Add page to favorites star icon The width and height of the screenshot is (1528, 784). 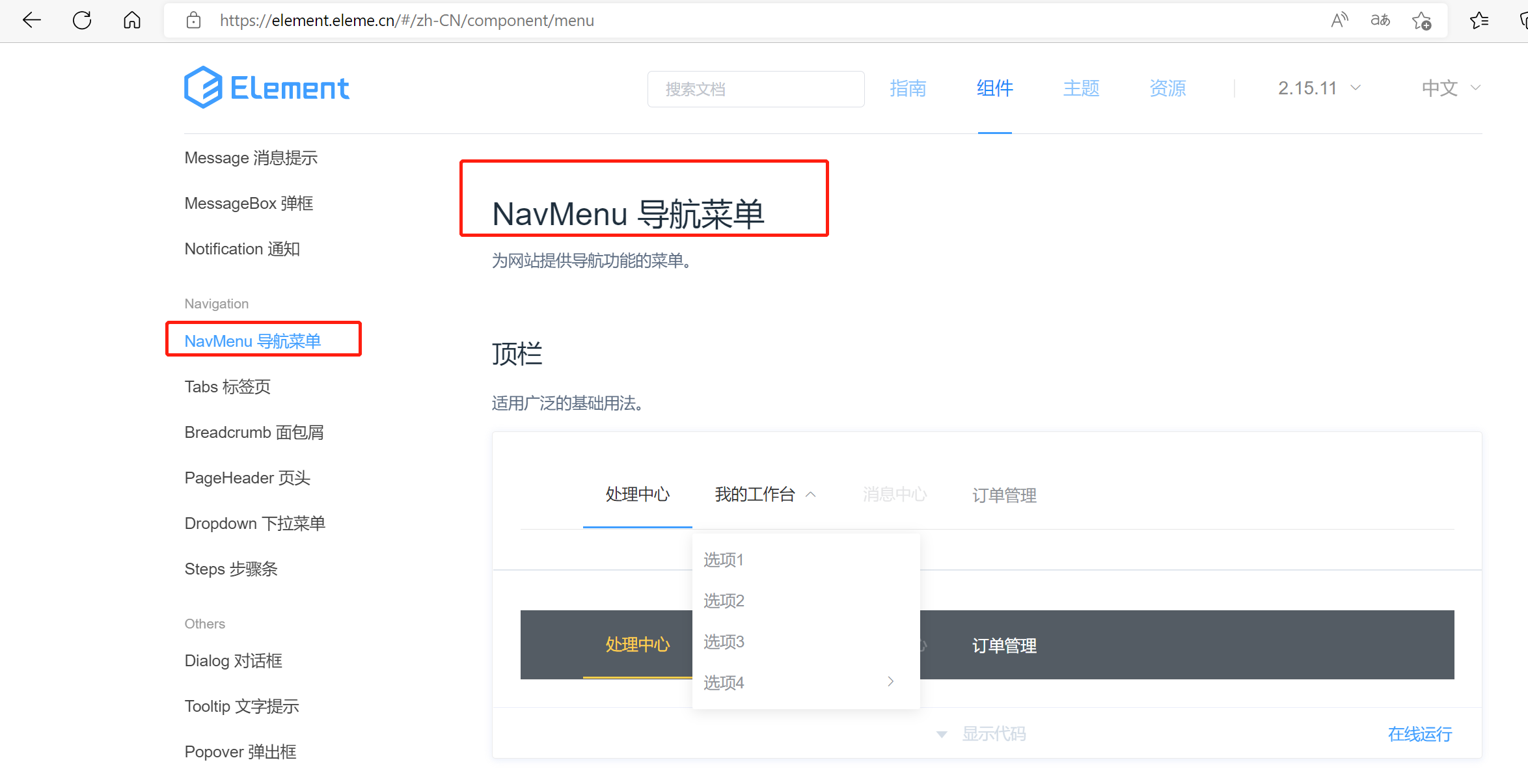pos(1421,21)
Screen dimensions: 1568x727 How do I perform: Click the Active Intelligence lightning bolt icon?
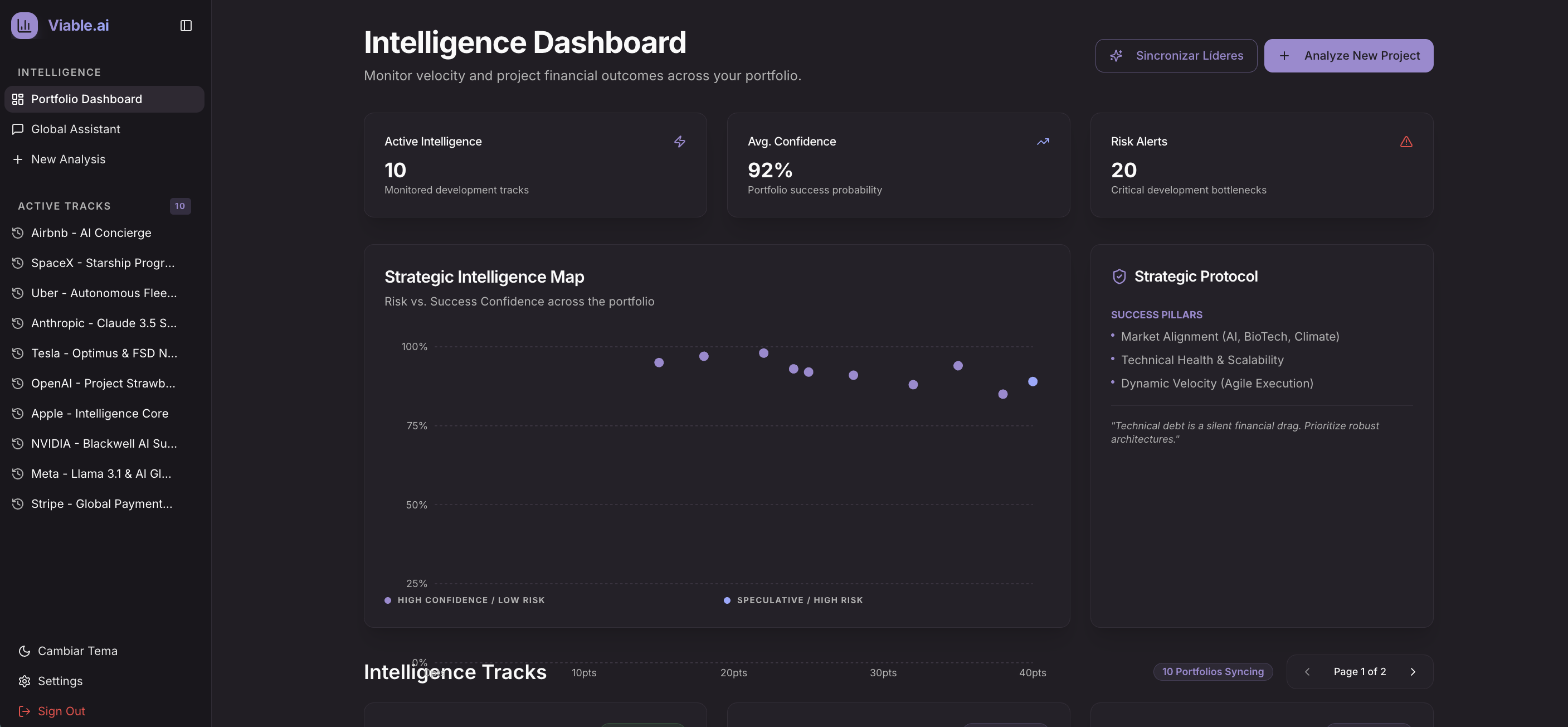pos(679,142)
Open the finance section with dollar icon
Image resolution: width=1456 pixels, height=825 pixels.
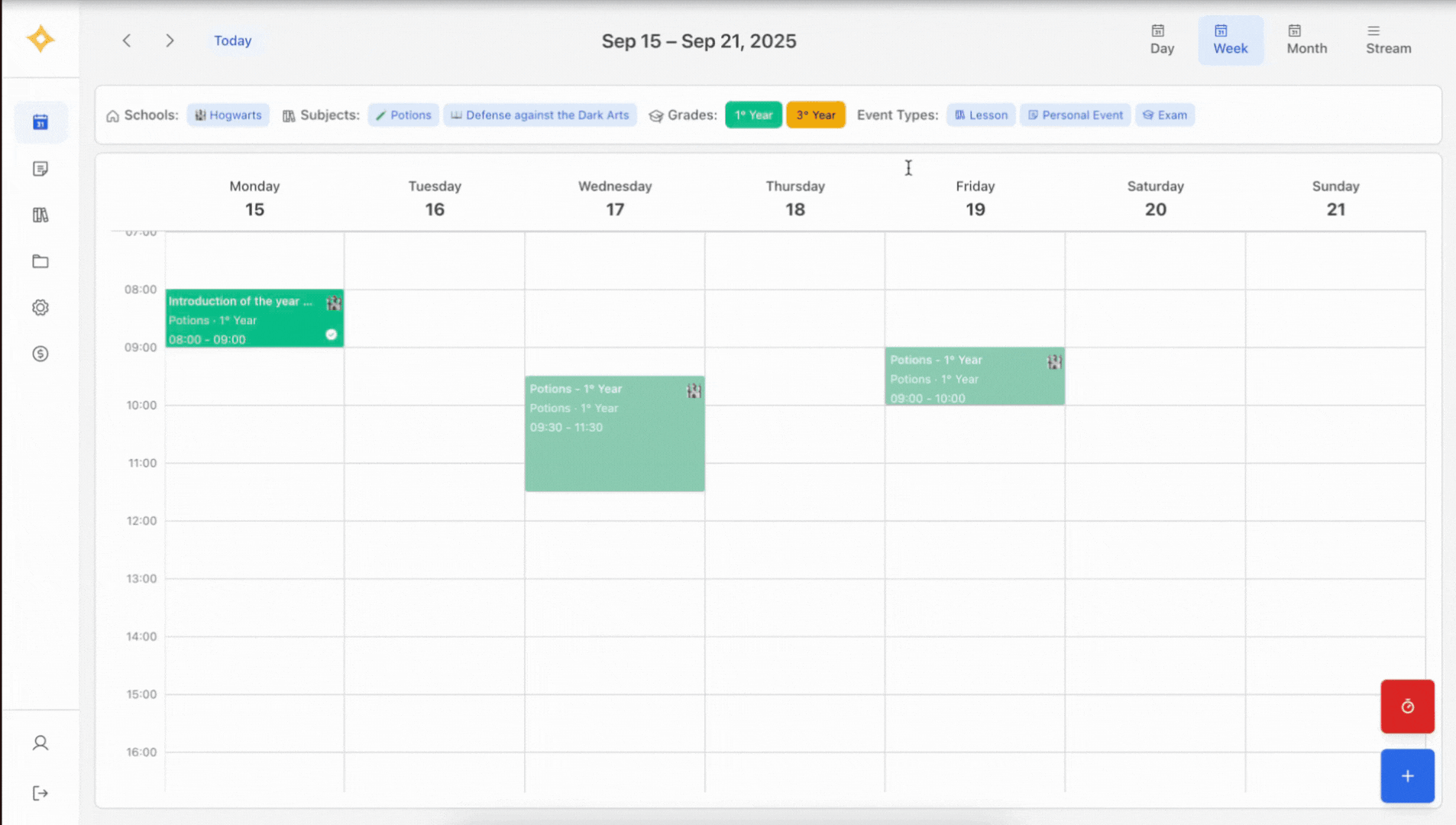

= Problem to solve =
Copy exactly the lines from the line that contains "Screen dimensions: 1568x727" through the last line of the records above, both ends included, but leave out the pictures.

= Exercise result =
Screen dimensions: 1568x727 How do I perform: Click the Active Intelligence lightning bolt icon?
pos(679,142)
Open the finance section with dollar icon
Image resolution: width=1456 pixels, height=825 pixels.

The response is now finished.